Taking I.H. Marshall’s suggestions in Aspects of the Atonement as our starting point, we set out some of the questions that need to be asked about the doctrine of penal substitutionary atonement (PSA):-
- Is the doctrine of PSA taught in Scripture? How does it cohere with scriptural teaching on related matters, such as the love of God, the Trinity, the nature of Old Testament sacrifices and meaning of expiation/propitiation? And does it cohere (and if so, how) with the life, resurrection, and ascension of Jesus Christ?
- If the doctrine is scriptural, how important is it? Is it of peripheral, secondary, or primary importance? Is it one of a number of equally scriptural and equally valid explanations of the atonement? Is it less central than, say, atonement as healing, or reconciliation, or restoration)? Or is it of central importance (because, perhaps, it is the explanation that makes sense of all the others)?
- How has the doctrine of PSA been regarded in the Christian church? Is it something of an innovation (dating back, perhaps, to the Reformation), or does it date back to the earliest years of the church?
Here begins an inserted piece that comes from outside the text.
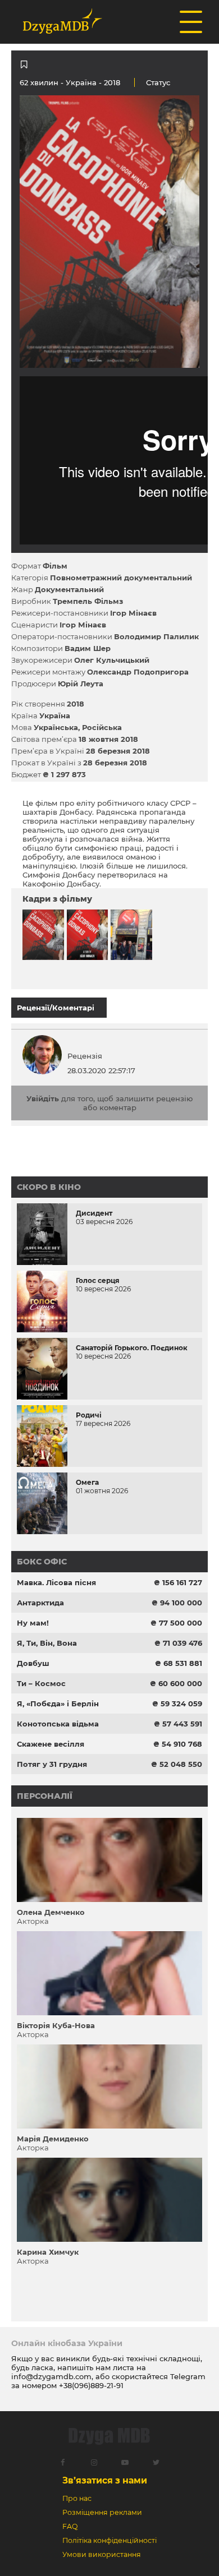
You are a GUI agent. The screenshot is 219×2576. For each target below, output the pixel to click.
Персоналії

- Even if the doctrine of PSA is taught in Scripture, can it be maintained today? Does it rely on ideas and assumptions (around retribution, for example) that are no longer understood or accepted in many contemporary cultures. Do we therefore need new images of atonement that speak more effectively to modern people?
- Why has the doctrine of PSA fallen into disrepute, in some circles? Is it because it is beset by intractable theological and ethical problems, or because, as popularly taught, it has frequently been misunderstood and misrepresented? And, if so, what would be the remedy?